Technology is weird

10 May 2012day-jobscience

I was up at our experimental site at Puéchabon the other day, installing a new PC to collect images from our webcam. The previous one had been stolen by some local yokels, along with all the solar panels and the electronics to go with them, and a load of other hardware. The technicians who maintain the site have made a Fort Knox-like enclosure for the instrumentation in our little cabin, and I had a shelf in there to put the Eee PC that collects the images from the camera at the top of our flux tower. (We’re monitoring colour changes in the foliage to see if we can use these not-very-remotely sensed data to detect important phenological changes.)

I got the computer attached to the Ethernet cable and the PoE box going to the camera, connected to the power supply in the cabin, and checked that I could see images from the camera on the live web page view (we’re using a StarDot camera). That all worked fine, so I just needed to set up the regular FTPing of images from the camera to the laptop.
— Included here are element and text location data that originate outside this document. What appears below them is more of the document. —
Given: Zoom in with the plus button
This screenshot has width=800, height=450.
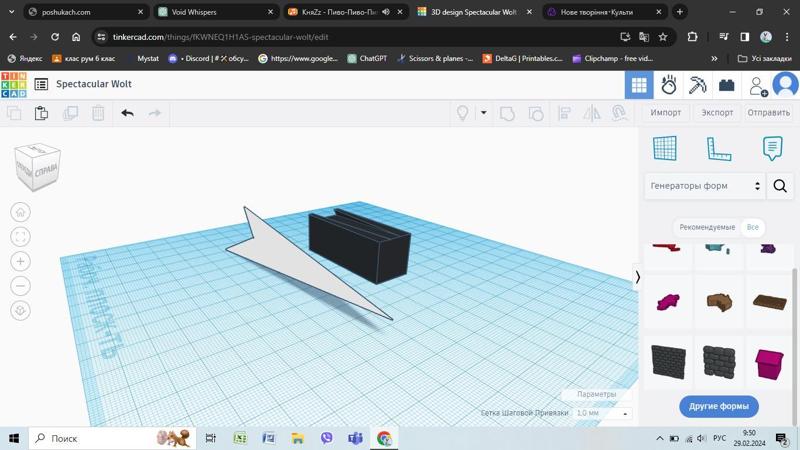Looking at the screenshot, I should (21, 261).
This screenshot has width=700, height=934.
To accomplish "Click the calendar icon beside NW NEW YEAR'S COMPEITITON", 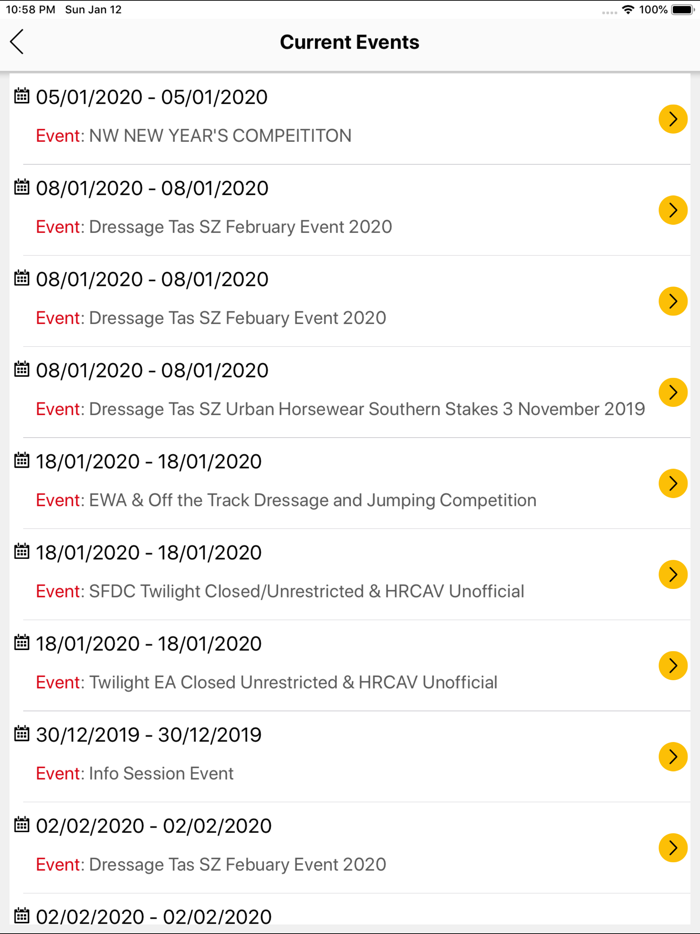I will (20, 97).
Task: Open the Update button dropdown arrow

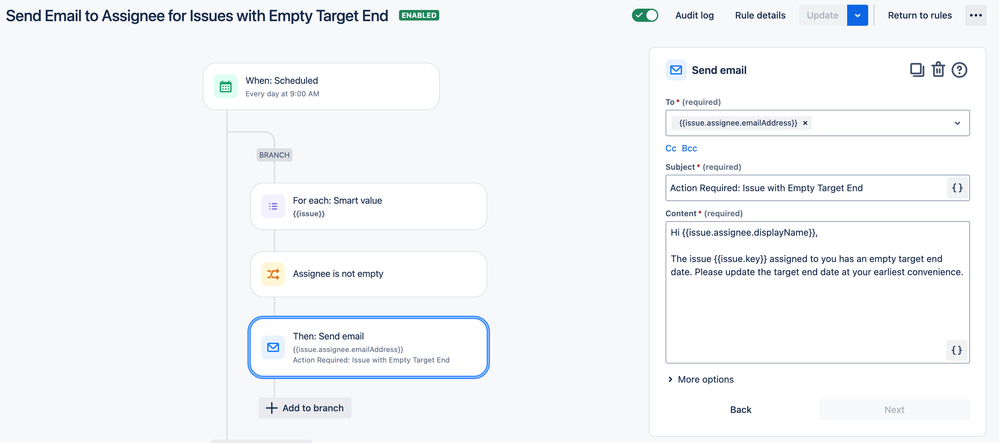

Oops. I’d forgotten to install an FTP server on the laptop. The laptop is running Ubuntu Linux, the camera runs an embedded Linux distribution, and there’s a cron job on the camera that takes an image and FTPs it to an archival server at regular intervals. Of course, the “archival server” in this case is a little laptop in a shed in the woods, and it needs an FTP server. Which I hadn’t installed. And I was off in a shed in the woods, far from an internet connection...

I swore at my stupidity for a couple of minutes, then had a rummage in my rucksack. Yes! USB cable. Two minutes later, I was connected to the internet via my smart phone and a USB tethered network interface on the laptop. Wow. I had to hold the phone up in the air to get decent reception to download an FTP server package, and it wasn’t the fastest, but it was a moment that made me think about how weird our constantly connected world has become. We may not have electricity at our experimental site, but we can haz internets!